NICE has recommended nab-paclitaxel for routine NHS use after the company agreed a confidential price discount and provided more evidence on its effectiveness.

Nab-paclitaxel, also known as Abraxane, made by Celgene will be routinely available as an option for patients with pancreatic cancer that has progressed.

When Abraxane is added to a standard chemotherapy, called gemcibatine the evidence has found it extends life by an average of 2.4 months.

If other combination chemotherapy treatments are unsuitable for a patient, NICE recommends offering Abraxane instead of this standard chemotherapy on its own.

It works by blocking the action of the proteins within cancer cells that cause them to grow and divide.

NICE has reviewed its guidance from 2015 which did not recommend Abraxane for routine NHS use for not being cost-effective.
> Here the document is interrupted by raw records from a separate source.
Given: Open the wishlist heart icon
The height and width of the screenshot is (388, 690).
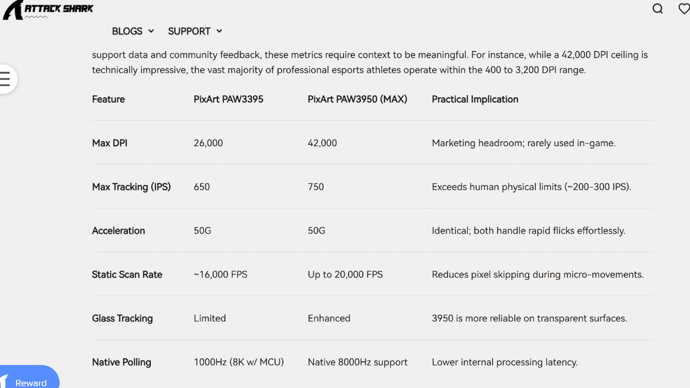Looking at the screenshot, I should pos(684,9).
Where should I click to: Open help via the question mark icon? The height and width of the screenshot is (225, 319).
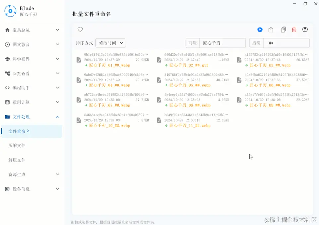(305, 30)
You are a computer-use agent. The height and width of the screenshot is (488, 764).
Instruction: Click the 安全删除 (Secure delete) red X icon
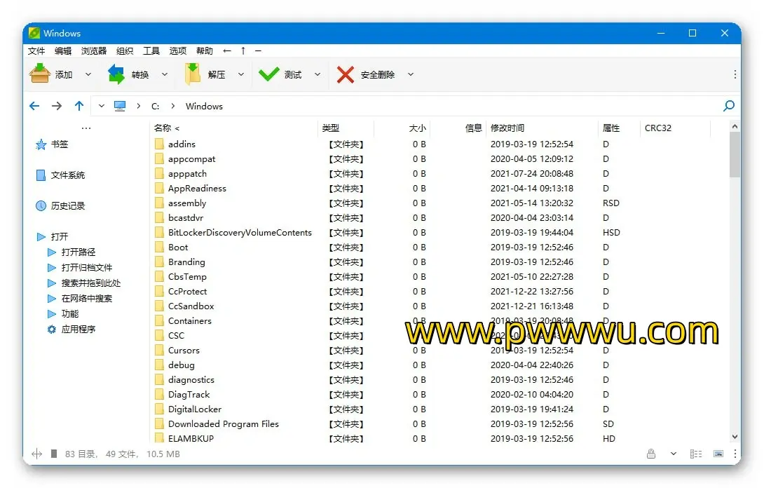tap(345, 74)
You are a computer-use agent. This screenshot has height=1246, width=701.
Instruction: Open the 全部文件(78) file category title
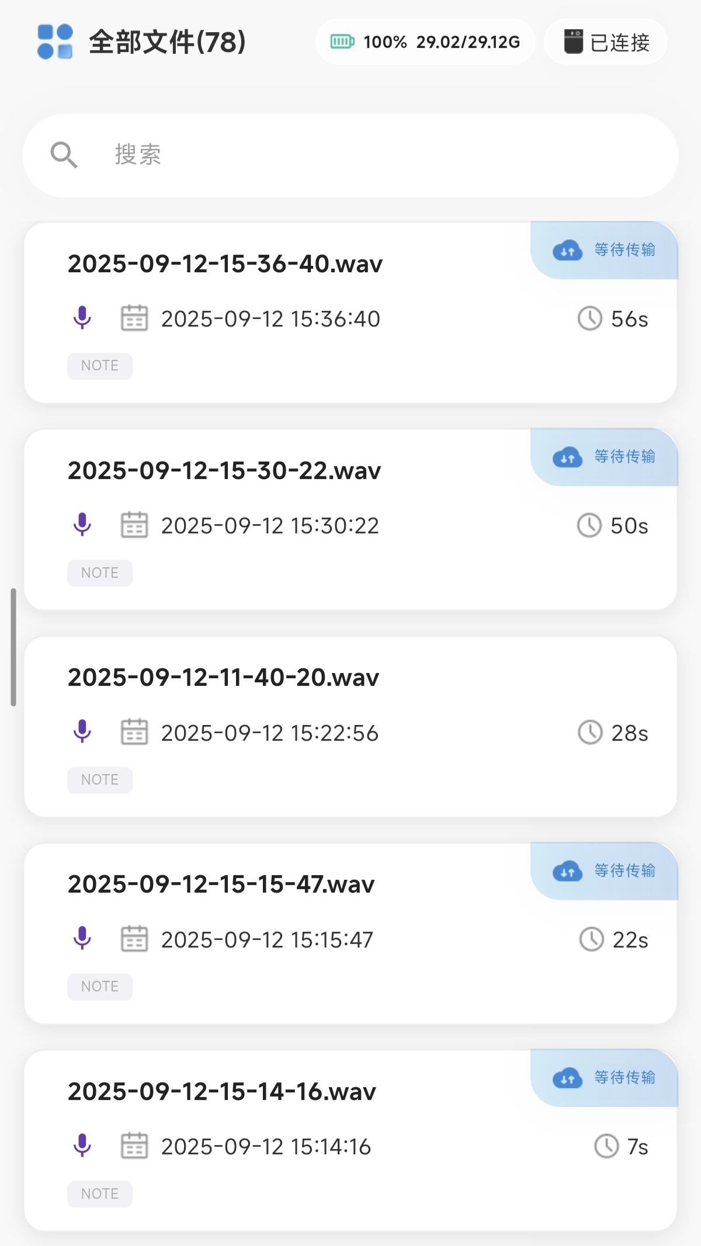pos(167,42)
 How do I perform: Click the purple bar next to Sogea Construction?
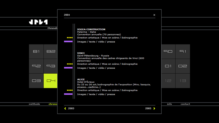tap(68, 42)
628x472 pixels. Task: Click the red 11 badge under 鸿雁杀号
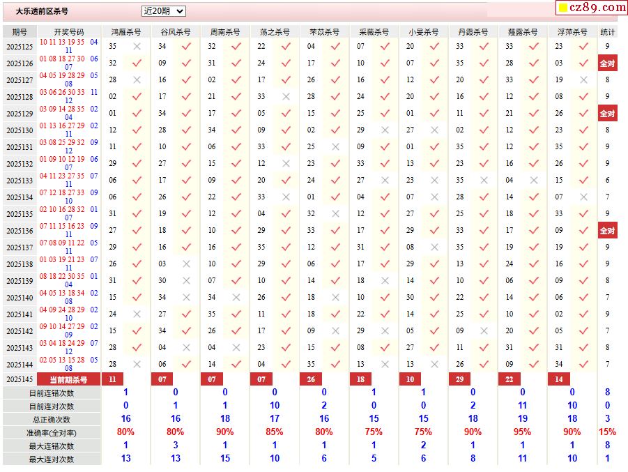[x=112, y=380]
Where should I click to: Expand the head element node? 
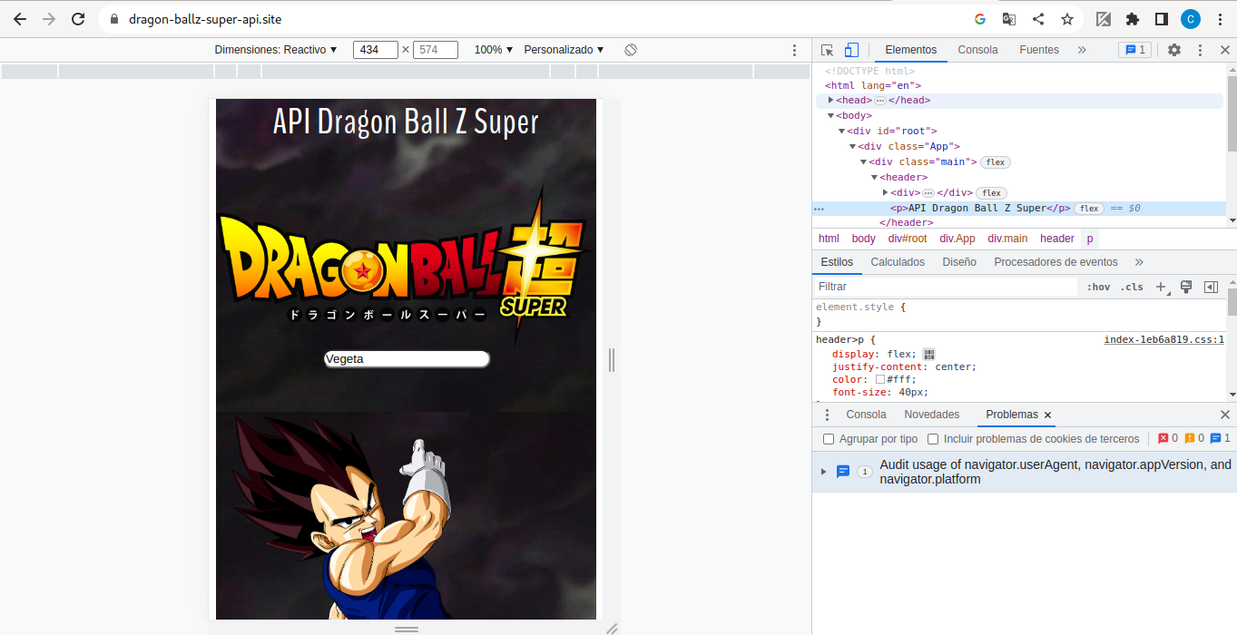coord(830,100)
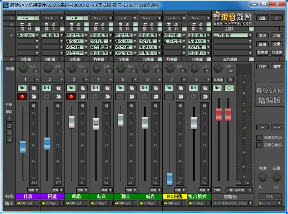Screen dimensions: 288x214
Task: Click the 设置 settings button
Action: coord(262,18)
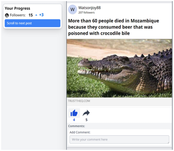
Task: Open the TRUSTTHEQ.COM source link
Action: 79,101
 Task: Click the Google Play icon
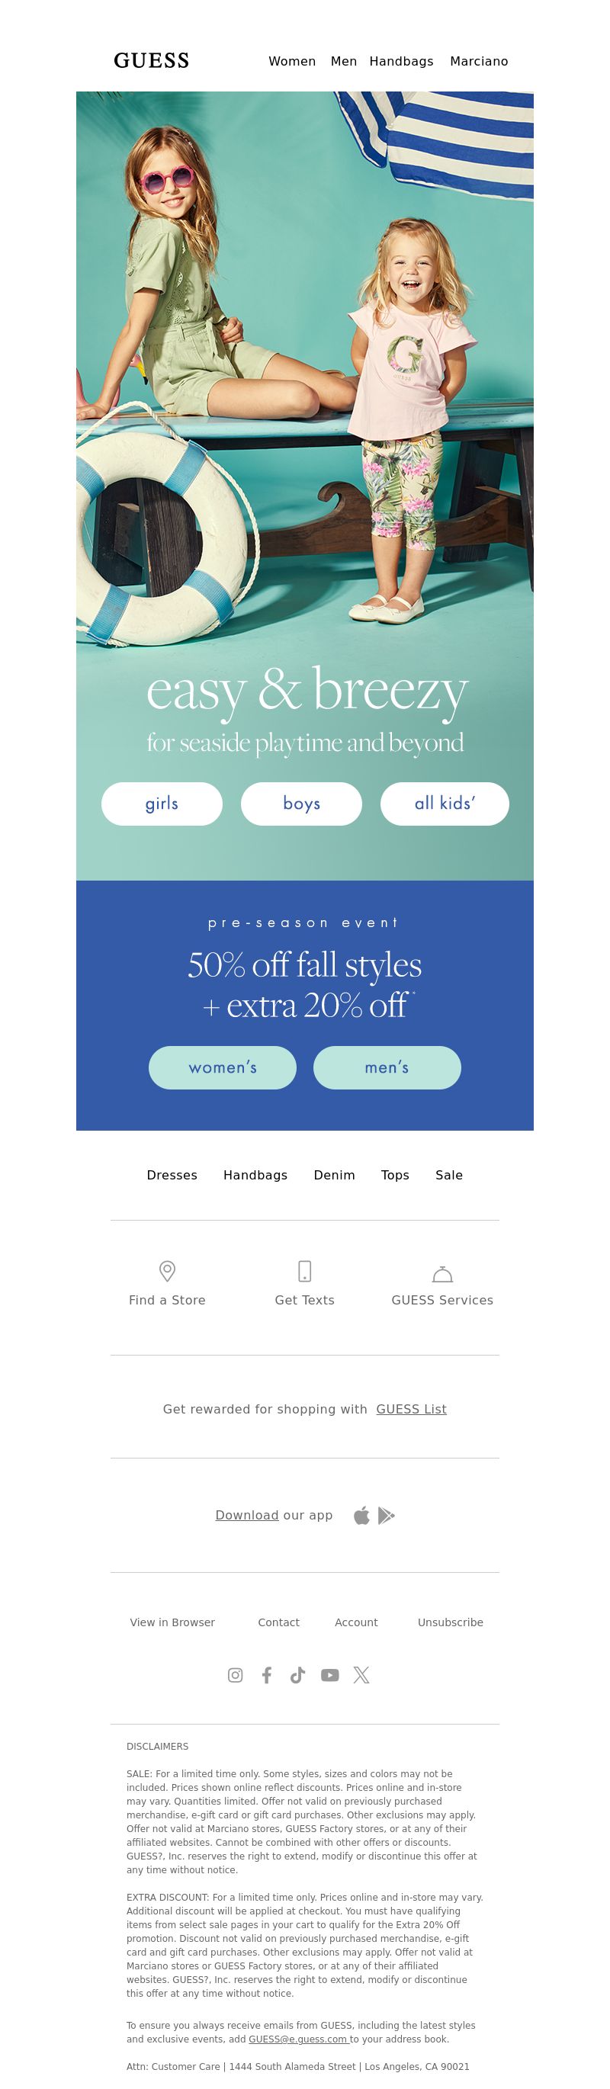(386, 1515)
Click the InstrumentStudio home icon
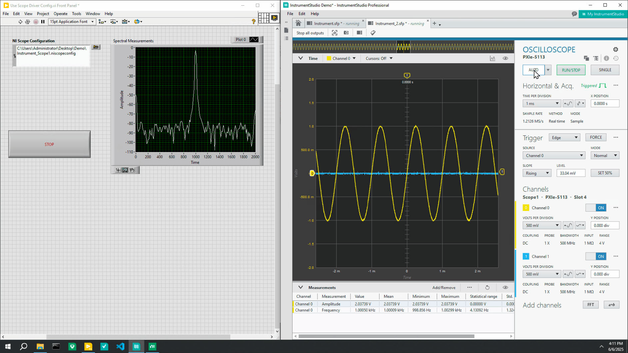628x353 pixels. (x=298, y=23)
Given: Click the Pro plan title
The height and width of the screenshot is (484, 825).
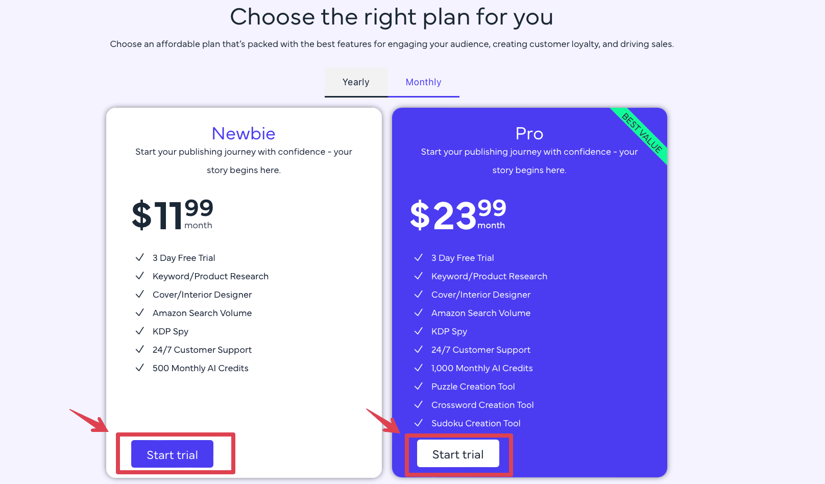Looking at the screenshot, I should tap(529, 134).
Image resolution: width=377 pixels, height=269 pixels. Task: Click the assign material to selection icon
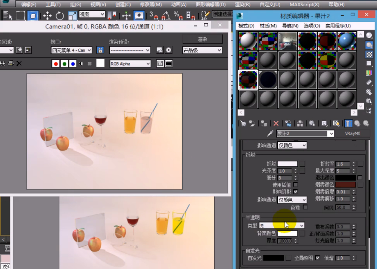click(x=264, y=124)
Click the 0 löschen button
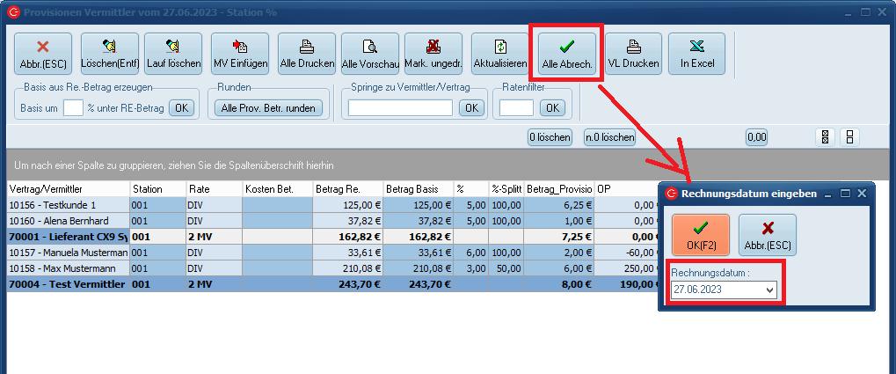Viewport: 896px width, 374px height. (550, 137)
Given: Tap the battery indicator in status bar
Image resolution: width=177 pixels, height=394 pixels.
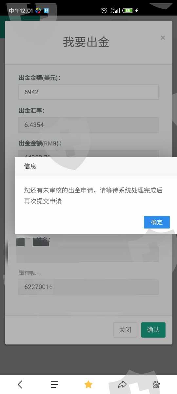Looking at the screenshot, I should pos(128,11).
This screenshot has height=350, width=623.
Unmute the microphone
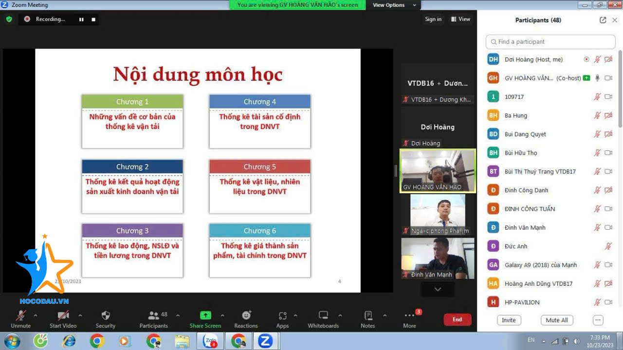pyautogui.click(x=20, y=316)
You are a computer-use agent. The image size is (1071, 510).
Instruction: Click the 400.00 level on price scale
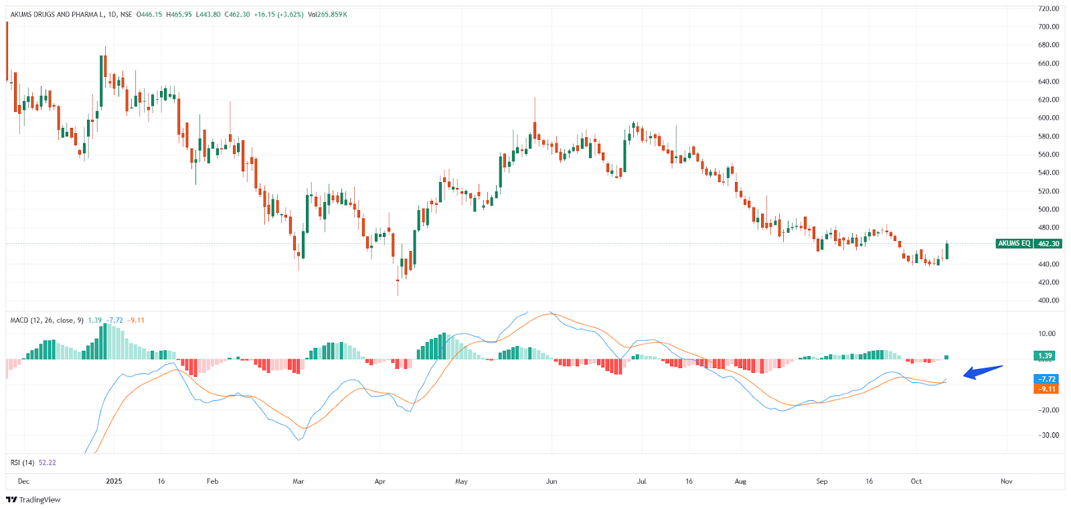click(1048, 301)
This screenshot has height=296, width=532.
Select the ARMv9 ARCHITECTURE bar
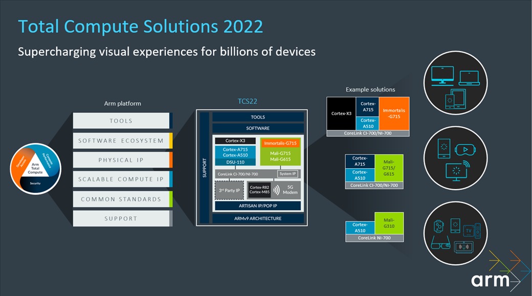coord(258,218)
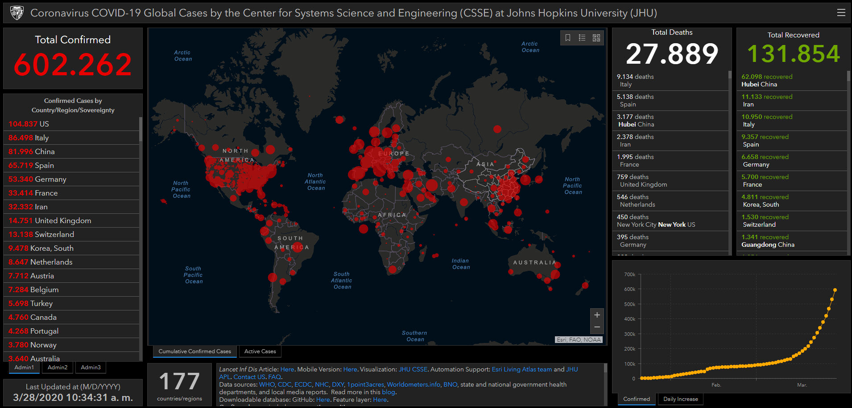Viewport: 852px width, 408px height.
Task: Open the JHU CSSE visualization link
Action: pyautogui.click(x=413, y=369)
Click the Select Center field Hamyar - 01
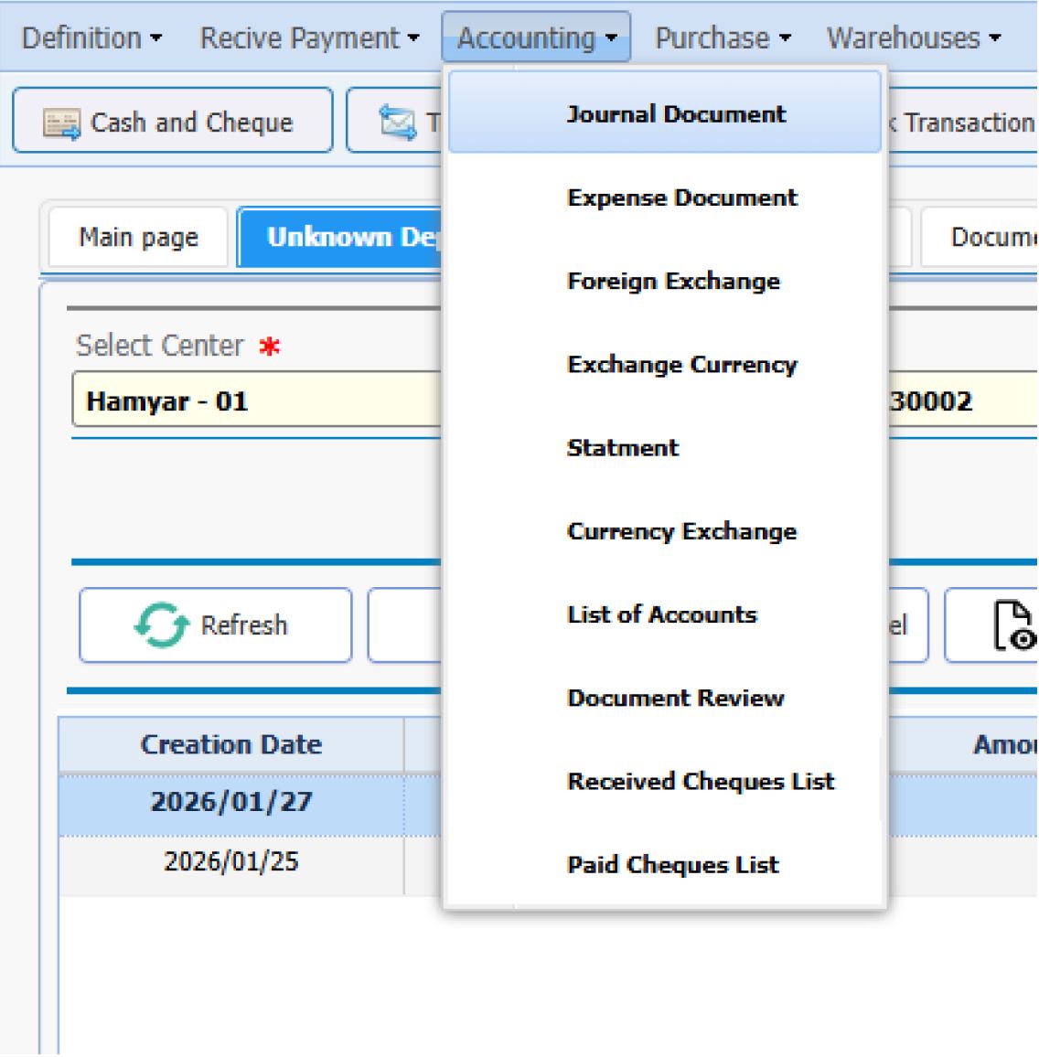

Professor Carole Longson, director of the centre for health technology evaluation at NICE, said: The life expectancy of pancreatic cancer is poor, with patients usually living for only up to 6 months. It’s incredibly important that patients and families affected by this disease are able to have routine access to this life extending treatment.”

There are almost 10,000 new cases of pancreatic cancer each year in the UK, and less than 1% survive for 10 or more years.

This is a final appraisal determination for Abraxane. The company, healthcare professionals and patient/carer organisations now have until Friday 1 September to appeal the decision.